What’s actually happening is a protective response. Research on men with ED has found that many cope by “deactivating the sexual system,” essentially suppressing outward expressions of desire to avoid the emotional pain of failing again. Men with ED tend to downplay both their sexual problems and the impact on their relationships. On average, men wait about two years before seeking professional help, often suffering in silence the entire time. In some cases, this suppression becomes so habitual that men with certain personality profiles report feeling high desire but low satisfaction, a combination that reflects ongoing internal conflict rather than genuine loss of interest.
What ED Medications Actually Do
It’s worth understanding that medications like sildenafil and tadalafil do not create desire. They work entirely on the physical side, helping blood vessels in the penis relax so that an erection can form. But they only work when sexual stimulation is already present. If a man takes one of these medications and sits on the couch watching television, nothing happens. The desire and arousal still have to come from the brain.
This is actually one of the clearest demonstrations that desire and erection are independent systems.
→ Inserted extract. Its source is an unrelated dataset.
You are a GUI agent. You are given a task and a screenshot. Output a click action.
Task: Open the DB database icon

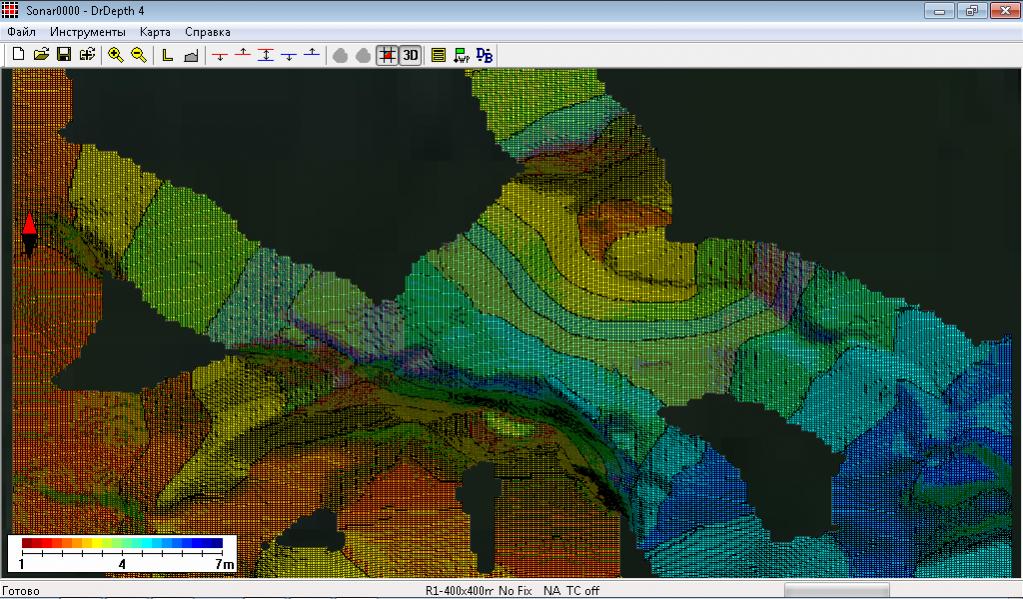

The drugs fix the vascular problem while relying on the brain’s desire system to do its own job. Studies on these medications have found that beyond the physical effect, they improve sexual self-confidence and spontaneity, which suggests that for many men, the desire was always there, just buried under the anxiety and frustration of repeated failure.
The Diagnostic Distinction
The psychiatric diagnostic manual (DSM-5) lists erectile disorder and male hypoactive sexual desire disorder as entirely separate conditions with their own criteria. Erectile disorder centers on difficulty getting or keeping an erection. Hypoactive sexual desire disorder centers on persistently low or absent interest in sex. A man can meet criteria for one, both, or neither. Having one does not imply the other.
In population studies, difficulty with erections is the most commonly reported sexual problem among men. Low desire is a separate and less common complaint. The two can overlap, particularly when hormonal changes or depression are involved, but they frequently occur independently. For the majority of men dealing with impotence, the desire to connect sexually with a partner remains very much alive.